The interface takes some getting used to, since right and left click do different things depending on context. Normally, left click is "select" while right click is "move to this point". However, sometimes right click is cancel (Esc is always cancel), and sometimes left click is "finish action" or "perform action" instead of select. The hot keys for skills also change, depending on what skills you have and what weapon you are using. So, sometimes the key for “Overwatch” will be 2, but sometimes it is 3 or whatever, which can be very frustrating. There is a “confirm” for all non-move actions, so it’s not too terrible. The camera controls feel clunky, and "mouse move" can be almost detrimental. I dislike the "move cursor to edge of screen to move the camera" style controls, but it just takes some adjustment to this style.

There is a multiplayer mode, which I’ve only just barely played around with. Multiplayer is 1v1 tactical engagements, with each player building a squad of up to six units, using a point buy system. The creator of the game sets the point limit, the amount of time each player has to take a turn, the map, and if the game is Public or not. My one and only engagement ended quickly when my badass sniper got mind controlled by the other person’s crazy strong Etheriel, and shot the crap out of my scout. One thing, there are NOT a lot of games being played right now, so the multiplayer action is pretty thin. It took me 20 minutes to get my one game going, and it lasted all of 5 minutes.

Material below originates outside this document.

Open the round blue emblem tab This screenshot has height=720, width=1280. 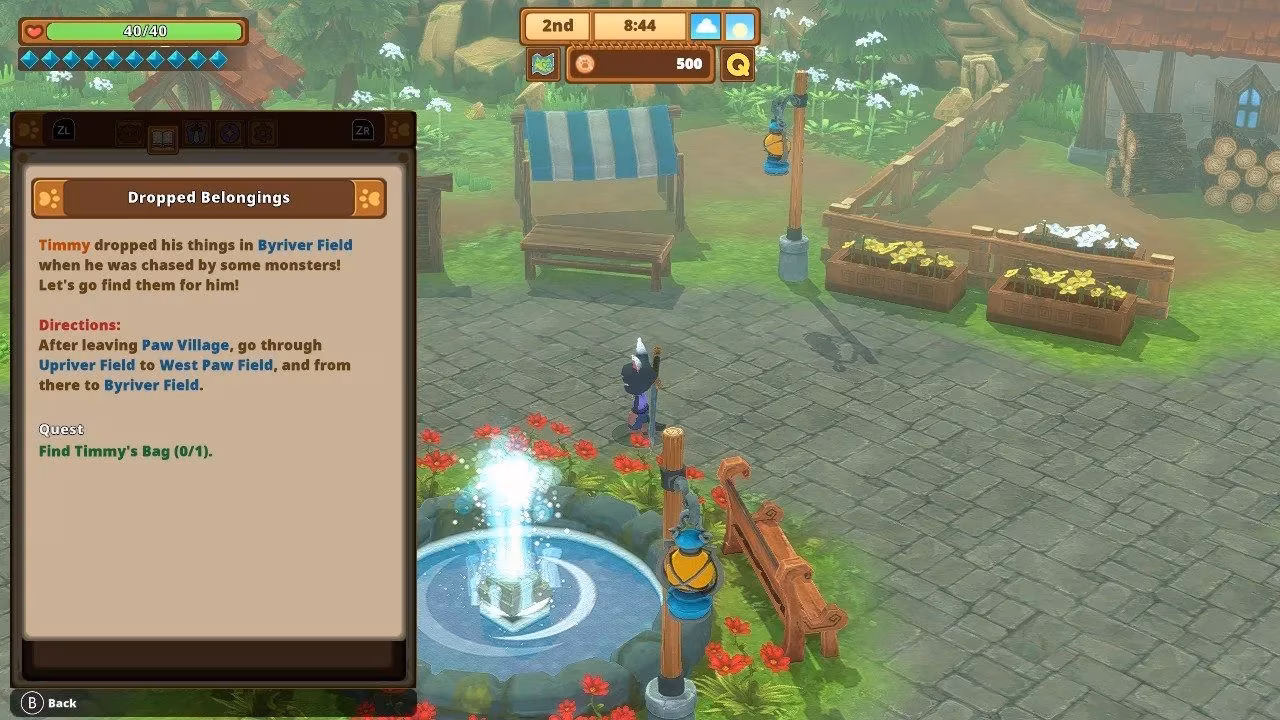(229, 132)
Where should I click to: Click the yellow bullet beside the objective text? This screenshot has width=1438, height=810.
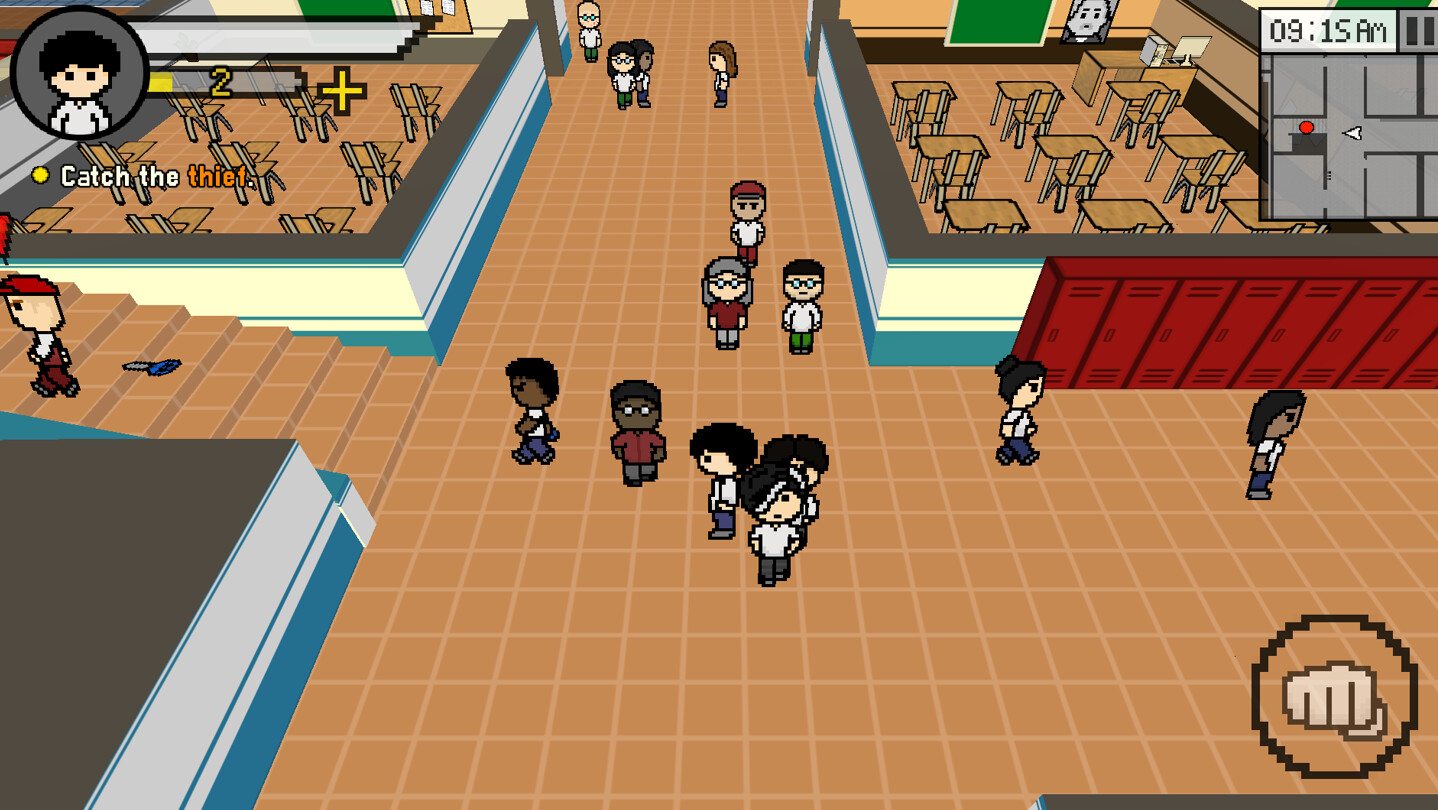41,177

At the end of the day, XCOM: Enemy Unknown provides a solid tactical experience and a lot of alien whupping fun. The graphics may look a little dated, but the gameplay is very enjoyable. Besides, nothing is more fun than watching a soldier you named after a friend shotgun a bug-eyed alien in the face! On a scale of 5 frowny faces to 5 smiley faces, I give it 3 smiley faces. I do recommending trying before you buy, and the demo is freely available on Steam or on the XBOX 360 and PS3.

Friday, October 12, 2012

Kotas Reviews The Amazing Spider-Man

Today I went and saw The Amazing Spider-Man with Charlotte and a bunch of other people. My expectations were kind of mixed, given that I’d heard good things about it and bad things about it. Some of my favorite reviewers (like Film Critic Hulk) have reviews of it that I haven’t read yet, but the gist I got was “not thrilled”. I had avoided most trailers simply by not watching a lot of TV or other movies, so I was sort of going in blind. I set my expectations at “Better than Spider-Man 3”. In this, I was not disappointed. This, however, is not your Daddy’s Spider-Man…or is it? From this point on, there will probably be some spoilers (Hint: Uncle Ben Dies), so skip to the end for my capsule review.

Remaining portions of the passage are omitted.